| 要旨トップ | 目次 | 日本生態学会第57回全国大会 (2010年3月,東京) 講演要旨


一般講演(ポスター発表) P1-243

北極圏氷河後退地におけるキョクチヤナギの菌根形成と菌根菌の多様性

*藤吉正明(東海大・教養),中坪孝之(広島大・院・生物圏),室田憲一(東海大・教養),吉竹晋平(早稲田大・院・先進理工),内田雅己(極地研)

キョクチヤナギ(Salix polaris:以下ヤナギ)は、北極ツンドラ生態系に広く分布する優占的な菌根性の樹種である。本研究は、氷河後退地におけるヤナギに形成された外生菌根の遷移に伴う変化を明らかにすること目的とし、栽培実験による接種源の有無と栽培実験および野外から採取されたヤナギの外生菌根菌の調査を実施した。栽培実験は、遷移初期の土壌(A:氷河後退直後の裸地、B:ヤナギ点在(Ba:裸地、Bb:ヤナギ周辺))と遷移後期の土壌(C:ヤナギ群落)を採取し、ポットに土壌とヤナギの無菌的な挿し木苗を定植した。栽培後、遷移段階ごとに外生菌根形成率の測定と分子生物学的な手法を用いて外生菌根菌の種の同定を行った。同様に、野外から採取したヤナギ個体の外生菌根菌の同定も実施した。

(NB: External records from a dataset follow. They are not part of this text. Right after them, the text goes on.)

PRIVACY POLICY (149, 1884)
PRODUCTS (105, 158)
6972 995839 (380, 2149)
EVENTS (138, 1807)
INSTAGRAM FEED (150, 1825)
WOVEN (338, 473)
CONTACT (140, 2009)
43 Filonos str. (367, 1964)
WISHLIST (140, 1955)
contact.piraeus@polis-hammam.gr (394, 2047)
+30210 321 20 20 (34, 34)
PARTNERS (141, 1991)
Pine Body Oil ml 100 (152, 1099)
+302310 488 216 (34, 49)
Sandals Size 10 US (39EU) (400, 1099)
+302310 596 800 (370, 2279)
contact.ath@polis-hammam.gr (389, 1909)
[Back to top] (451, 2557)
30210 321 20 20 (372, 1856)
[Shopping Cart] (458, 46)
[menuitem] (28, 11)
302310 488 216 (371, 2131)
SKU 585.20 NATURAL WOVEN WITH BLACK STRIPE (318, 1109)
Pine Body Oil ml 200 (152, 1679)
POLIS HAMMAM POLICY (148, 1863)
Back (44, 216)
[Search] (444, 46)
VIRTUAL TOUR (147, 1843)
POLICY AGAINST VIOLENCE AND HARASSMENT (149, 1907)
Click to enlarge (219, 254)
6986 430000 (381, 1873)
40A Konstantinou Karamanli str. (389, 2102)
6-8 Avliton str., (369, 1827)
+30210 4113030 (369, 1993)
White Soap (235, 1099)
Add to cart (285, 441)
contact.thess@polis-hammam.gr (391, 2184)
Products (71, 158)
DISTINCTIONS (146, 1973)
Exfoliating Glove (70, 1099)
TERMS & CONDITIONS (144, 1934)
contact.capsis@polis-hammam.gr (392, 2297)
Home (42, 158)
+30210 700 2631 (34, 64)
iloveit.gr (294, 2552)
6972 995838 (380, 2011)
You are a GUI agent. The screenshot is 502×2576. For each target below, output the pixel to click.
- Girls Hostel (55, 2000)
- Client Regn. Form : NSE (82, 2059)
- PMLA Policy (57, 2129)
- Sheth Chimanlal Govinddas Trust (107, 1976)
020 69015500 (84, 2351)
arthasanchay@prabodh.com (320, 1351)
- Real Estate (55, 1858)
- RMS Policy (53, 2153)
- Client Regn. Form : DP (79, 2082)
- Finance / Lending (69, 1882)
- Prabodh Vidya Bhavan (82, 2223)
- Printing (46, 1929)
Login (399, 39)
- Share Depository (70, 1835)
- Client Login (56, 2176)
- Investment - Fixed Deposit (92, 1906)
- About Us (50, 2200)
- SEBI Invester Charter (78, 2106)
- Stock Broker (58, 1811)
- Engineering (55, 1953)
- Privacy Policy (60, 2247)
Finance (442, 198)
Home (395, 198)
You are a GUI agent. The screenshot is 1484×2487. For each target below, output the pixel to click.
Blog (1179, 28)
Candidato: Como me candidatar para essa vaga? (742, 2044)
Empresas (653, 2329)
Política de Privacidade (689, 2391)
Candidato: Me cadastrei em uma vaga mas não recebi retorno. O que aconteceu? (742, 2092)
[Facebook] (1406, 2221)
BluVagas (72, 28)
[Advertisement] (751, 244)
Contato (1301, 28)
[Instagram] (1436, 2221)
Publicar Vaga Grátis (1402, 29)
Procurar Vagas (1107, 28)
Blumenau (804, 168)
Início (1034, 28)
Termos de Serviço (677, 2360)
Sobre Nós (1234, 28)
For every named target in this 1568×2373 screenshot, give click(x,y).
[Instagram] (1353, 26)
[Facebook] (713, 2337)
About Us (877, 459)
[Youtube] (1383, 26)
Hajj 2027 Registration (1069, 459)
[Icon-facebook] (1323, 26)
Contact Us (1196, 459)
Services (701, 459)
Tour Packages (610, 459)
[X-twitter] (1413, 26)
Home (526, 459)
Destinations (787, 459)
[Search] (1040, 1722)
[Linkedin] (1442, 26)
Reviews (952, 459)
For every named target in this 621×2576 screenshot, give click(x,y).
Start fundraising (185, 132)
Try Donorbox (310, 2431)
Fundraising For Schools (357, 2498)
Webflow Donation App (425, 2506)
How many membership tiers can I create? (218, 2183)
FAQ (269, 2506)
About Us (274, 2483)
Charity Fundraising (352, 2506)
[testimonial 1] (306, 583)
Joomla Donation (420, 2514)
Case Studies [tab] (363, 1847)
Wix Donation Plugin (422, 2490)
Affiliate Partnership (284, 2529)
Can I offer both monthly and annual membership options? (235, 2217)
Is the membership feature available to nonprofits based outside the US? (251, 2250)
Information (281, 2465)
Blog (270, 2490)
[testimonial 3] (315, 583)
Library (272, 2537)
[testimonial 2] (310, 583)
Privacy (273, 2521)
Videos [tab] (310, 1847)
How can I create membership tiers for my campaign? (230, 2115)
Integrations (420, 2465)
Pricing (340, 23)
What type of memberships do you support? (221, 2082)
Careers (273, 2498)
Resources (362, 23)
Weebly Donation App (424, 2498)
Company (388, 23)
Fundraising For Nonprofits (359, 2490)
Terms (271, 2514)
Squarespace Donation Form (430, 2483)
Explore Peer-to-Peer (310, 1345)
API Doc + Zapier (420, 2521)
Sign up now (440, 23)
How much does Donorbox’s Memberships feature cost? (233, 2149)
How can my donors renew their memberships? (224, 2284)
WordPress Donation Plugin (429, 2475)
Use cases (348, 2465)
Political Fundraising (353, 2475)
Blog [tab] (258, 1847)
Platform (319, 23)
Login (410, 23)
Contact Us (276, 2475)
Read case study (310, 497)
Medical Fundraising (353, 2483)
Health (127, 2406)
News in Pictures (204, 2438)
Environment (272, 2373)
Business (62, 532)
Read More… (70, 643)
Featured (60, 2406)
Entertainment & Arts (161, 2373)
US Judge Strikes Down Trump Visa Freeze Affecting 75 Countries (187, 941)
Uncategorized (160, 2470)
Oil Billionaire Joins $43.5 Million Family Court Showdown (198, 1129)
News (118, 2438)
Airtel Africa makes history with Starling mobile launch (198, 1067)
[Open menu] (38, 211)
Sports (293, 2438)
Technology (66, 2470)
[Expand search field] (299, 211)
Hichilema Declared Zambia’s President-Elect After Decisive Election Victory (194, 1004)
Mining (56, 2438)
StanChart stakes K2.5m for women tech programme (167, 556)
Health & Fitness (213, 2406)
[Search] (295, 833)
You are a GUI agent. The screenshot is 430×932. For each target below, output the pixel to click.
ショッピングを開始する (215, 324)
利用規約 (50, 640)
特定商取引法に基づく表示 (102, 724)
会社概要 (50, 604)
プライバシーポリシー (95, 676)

遷移初期の裸地土壌(AとBa)では、外生菌根は確認されなかった。ヤナギの定着が確認された土壌(BbとC)では、外生菌根が確認され、それらの形成率は、遷移の進行と共に13%(Bb)から28%(C)へ有意に増加した。本研究で確認された外生菌根菌は、9属(Cenococcum, Cortinarius, Entoloma, Geopora, Hebeloma, Inocybe, Laccaria, Lactarius, Tomentella)であった。栽培実験において、遷移初期(Bb)と後期(C)の土壌から確認された外生菌根菌の属数はそれぞれ2属と7属であり、遷移の進行とともに属数は増加した。野外調査の結果も同様の傾向であった。氷河後退地に定着したヤナギの外生菌根菌は、遷移の進行と共に多様性が高まることが示唆された。